The lines from the start of the records through the one containing "ژل نگهدارنده بسیار قوی اوسیس مدل جی فورس (387, 1926)" are to be restated word for word; please include both ends.

____ Input data

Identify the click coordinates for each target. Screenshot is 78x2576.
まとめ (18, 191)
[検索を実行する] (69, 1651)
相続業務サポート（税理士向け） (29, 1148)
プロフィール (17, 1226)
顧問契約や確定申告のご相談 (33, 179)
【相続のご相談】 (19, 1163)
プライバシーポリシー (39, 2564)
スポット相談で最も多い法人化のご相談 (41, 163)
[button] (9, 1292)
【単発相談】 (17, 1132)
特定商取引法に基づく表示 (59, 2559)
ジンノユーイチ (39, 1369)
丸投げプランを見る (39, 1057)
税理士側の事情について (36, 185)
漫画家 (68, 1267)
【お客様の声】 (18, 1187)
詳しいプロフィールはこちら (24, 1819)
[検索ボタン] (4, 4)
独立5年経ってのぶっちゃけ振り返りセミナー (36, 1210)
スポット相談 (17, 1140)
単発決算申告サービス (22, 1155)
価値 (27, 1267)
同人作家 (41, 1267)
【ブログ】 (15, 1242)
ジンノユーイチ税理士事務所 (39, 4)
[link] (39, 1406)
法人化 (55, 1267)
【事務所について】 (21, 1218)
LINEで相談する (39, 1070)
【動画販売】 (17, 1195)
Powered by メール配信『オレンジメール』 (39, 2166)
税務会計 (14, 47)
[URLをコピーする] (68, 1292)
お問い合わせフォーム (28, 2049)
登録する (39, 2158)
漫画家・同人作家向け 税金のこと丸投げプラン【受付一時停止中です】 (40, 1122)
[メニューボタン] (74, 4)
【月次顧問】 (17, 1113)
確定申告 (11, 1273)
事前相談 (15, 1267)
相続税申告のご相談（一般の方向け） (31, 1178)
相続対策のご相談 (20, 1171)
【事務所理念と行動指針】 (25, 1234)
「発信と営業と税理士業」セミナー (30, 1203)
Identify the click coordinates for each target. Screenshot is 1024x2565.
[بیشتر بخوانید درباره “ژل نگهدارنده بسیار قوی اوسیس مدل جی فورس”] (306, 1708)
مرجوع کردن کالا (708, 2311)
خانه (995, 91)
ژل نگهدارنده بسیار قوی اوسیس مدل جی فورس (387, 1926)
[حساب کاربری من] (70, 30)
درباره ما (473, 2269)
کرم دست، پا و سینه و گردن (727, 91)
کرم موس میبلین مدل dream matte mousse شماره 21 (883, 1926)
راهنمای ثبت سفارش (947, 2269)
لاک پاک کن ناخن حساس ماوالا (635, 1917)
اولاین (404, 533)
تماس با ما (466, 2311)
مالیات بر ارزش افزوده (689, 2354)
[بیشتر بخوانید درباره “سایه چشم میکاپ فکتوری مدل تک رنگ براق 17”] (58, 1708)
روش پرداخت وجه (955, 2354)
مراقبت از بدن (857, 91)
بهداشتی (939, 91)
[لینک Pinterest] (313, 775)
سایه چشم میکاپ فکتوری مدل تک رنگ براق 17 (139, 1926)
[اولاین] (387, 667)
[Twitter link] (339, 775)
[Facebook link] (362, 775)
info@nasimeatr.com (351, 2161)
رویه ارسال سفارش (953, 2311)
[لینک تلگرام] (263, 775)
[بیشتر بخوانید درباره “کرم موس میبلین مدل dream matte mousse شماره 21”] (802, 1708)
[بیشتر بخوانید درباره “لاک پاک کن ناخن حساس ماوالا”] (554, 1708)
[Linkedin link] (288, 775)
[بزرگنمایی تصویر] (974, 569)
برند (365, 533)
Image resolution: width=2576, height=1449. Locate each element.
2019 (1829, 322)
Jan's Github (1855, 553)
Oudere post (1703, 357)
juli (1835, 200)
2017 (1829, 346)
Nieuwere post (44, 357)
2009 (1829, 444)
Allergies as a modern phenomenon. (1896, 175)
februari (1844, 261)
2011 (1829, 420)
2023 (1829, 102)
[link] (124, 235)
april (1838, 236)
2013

________

Response below:
Identify the click coordinates for each target. Screenshot is 78x2576.
まとめ (18, 191)
[検索を実行する] (69, 1651)
相続業務サポート（税理士向け） (29, 1148)
プロフィール (17, 1226)
顧問契約や確定申告のご相談 (33, 179)
【相続のご相談】 (19, 1163)
プライバシーポリシー (39, 2564)
スポット相談で最も多い法人化のご相談 (41, 163)
[button] (9, 1292)
【単発相談】 (17, 1132)
特定商取引法に基づく表示 (59, 2559)
ジンノユーイチ (39, 1369)
丸投げプランを見る (39, 1057)
税理士側の事情について (36, 185)
漫画家 (68, 1267)
【お客様の声】 (18, 1187)
詳しいプロフィールはこちら (24, 1819)
[検索ボタン] (4, 4)
独立5年経ってのぶっちゃけ振り返りセミナー (36, 1210)
スポット相談 (17, 1140)
単発決算申告サービス (22, 1155)
価値 (27, 1267)
同人作家 (41, 1267)
【ブログ】 (15, 1242)
ジンノユーイチ税理士事務所 (39, 4)
[link] (39, 1406)
法人化 (55, 1267)
【事務所について】 (21, 1218)
LINEで相談する (39, 1070)
【動画販売】 (17, 1195)
Powered by メール配信『オレンジメール』 (39, 2166)
税務会計 (14, 47)
[URLをコピーする] (68, 1292)
お問い合わせフォーム (28, 2049)
登録する (39, 2158)
漫画家・同人作家向け 税金のこと丸投げプラン【受付一時停止中です】 (40, 1122)
[メニューボタン] (74, 4)
【月次顧問】 (17, 1113)
確定申告 (11, 1273)
事前相談 (15, 1267)
相続税申告のご相談（一般の方向け） (31, 1178)
相続対策のご相談 (20, 1171)
【事務所理念と行動指針】 (25, 1234)
「発信と営業と税理士業」セミナー (30, 1203)
Identify the click coordinates for each target. Screenshot is 1024x2565.
[بیشتر بخوانید درباره “ژل نگهدارنده بسیار قوی اوسیس مدل جی فورس”] (306, 1708)
مرجوع کردن کالا (708, 2311)
خانه (995, 91)
ژل نگهدارنده بسیار قوی اوسیس مدل جی فورس (387, 1926)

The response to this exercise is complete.